Publicado el viernes 18 de noviembre de 2022 en diario Expreso.
Para decirlo de manera gráfica: durante 30 años (durante el período de mayor crecimiento urbano de Guayaquil) se puso la basura debajo de la alfombra. Mucha basura. Muchísima. Y vinieron los capitalistas salvajes, levantaron la alfombra y han encendido un ventilador gigante. Estamos basureados.
El crecimiento urbano de Guayaquil ha sido un caldo de cultivo para que surjan los capitalistas salvajes.
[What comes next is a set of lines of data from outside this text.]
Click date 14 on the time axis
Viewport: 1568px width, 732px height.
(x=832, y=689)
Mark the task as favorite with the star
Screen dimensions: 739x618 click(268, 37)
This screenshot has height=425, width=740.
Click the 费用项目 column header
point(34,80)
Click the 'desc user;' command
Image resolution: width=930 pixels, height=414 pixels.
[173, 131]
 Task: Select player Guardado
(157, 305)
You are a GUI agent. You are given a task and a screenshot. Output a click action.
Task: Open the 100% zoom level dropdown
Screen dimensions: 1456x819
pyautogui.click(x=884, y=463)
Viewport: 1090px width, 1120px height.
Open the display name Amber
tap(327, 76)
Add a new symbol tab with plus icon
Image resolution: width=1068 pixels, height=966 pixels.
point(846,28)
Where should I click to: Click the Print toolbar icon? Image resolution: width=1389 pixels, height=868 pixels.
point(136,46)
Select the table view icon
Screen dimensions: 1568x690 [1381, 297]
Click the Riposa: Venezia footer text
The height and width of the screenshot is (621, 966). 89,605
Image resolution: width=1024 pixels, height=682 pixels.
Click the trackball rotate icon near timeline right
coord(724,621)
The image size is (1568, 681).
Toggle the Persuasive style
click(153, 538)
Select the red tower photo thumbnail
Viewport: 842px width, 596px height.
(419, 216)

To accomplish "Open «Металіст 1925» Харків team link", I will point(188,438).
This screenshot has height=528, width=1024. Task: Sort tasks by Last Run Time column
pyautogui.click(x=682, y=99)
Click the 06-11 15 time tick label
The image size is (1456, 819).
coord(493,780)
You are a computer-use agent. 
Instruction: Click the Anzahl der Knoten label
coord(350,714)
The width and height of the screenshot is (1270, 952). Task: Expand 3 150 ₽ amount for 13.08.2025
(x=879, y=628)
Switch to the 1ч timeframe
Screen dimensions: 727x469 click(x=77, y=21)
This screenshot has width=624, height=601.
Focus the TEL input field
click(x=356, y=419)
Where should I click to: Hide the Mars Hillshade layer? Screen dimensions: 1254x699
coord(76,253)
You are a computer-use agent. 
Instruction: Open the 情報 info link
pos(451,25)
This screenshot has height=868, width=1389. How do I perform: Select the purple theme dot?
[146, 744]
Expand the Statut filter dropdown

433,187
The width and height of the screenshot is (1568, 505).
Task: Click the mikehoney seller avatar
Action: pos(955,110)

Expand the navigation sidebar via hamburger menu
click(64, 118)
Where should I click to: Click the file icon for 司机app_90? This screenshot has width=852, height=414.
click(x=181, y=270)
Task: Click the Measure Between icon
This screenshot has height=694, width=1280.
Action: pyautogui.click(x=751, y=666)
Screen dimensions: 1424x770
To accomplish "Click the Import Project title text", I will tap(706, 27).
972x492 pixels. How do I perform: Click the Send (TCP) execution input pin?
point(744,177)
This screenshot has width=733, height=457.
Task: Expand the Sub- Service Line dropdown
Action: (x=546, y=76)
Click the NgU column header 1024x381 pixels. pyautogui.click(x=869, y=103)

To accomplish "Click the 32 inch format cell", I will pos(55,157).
Ha sido un crecimiento urbano cuya ejecución de obras y servicios se ha basado en la capacidad económica del beneficiario (llevada a un extremo sádico según el cual, donde ello no resultaba rentable, simplemente la ejecución de obras y servicios no se daba) y, por ende, ello debía resultar en una creciente población receptora de obras y servicios de segunda clase, una que malvive en los amplios cinturones de miseria que rodean la ciudad.
Un informe de la Corporación Andina de Fomento del año 2013 definió así el crecimiento urbano de estos sectores de Guayaquil: “lotes pequeños para las viviendas, aceras y accesos estrechos, limitadas áreas verdes, y en general una clara tendencia hacia la impermeabilización del suelo urbano”. Añadió que esta forma de ocupación del espacio eleva la temperatura de la ciudad, produce erosión y aumenta la contaminación. Y precisó que, en estos sectores, los servicios se prestan de una forma escalonada: “Se observa que el abastecimiento de agua es el primer servicio que se atiende, seguido de alcantarillado sanitario y, finalmente, siguiendo un enfoque tradicional ligado a la instalación exclusivamente de obras de conducción, se atiende el drenaje pluvial.”
No es difícil comprender que unas personas que, además de ser pobres, reciben unas obras y servicios de segunda (si es que los reciben) se encuentran en unas circunstancias muy difíciles para superar su situación de pobreza. Esas personas viven en lo que se conoce como “trampas de la pobreza”.
Y si todo lo que puede ofrecer Guayaquil a esas personas entrampadas en la pobreza es esta vida de segunda clase, realmente no existe un ideal de comunidad que ellas se sientan obligadas a respetar. Y aquí es cuando surge el capitalista salvaje, que es aquel que se enrola en la empresa ilegal de traficar drogas para escapar de su pobreza, de manera rápida y violenta, sin respetar al resto de la comunidad, imponiéndose a bala.
En rigor, no es una situación que empieza hace uno o dos años, ni hace diez, ni siquiera hace treinta años cuando inició el modelo socialcristiano (ya modelo a secas, porque ahora no hay quien lo moteje de “exitoso”). Es una situación que atraviesa la historia de la ciudad: unas élites que miran a la inmensa mayoría como meros recursos. El surgimiento de estos capitalistas salvajes es un subproducto de esta incesante mirada, acentuada en las últimas tres décadas.
Pero ocurre que hoy la situación se les está yendo de las manos. Sin un ideal compartido de comunidad, sin sólida institucionalidad, sin voluntad política de cambiar las condiciones estructurales que son el caldo de cultivo de los capitalistas salvajes, todo lo que se puede esperar es violencia, vacunas, balas.
Después de años de exclusión y olvido, el ventilador está encendido.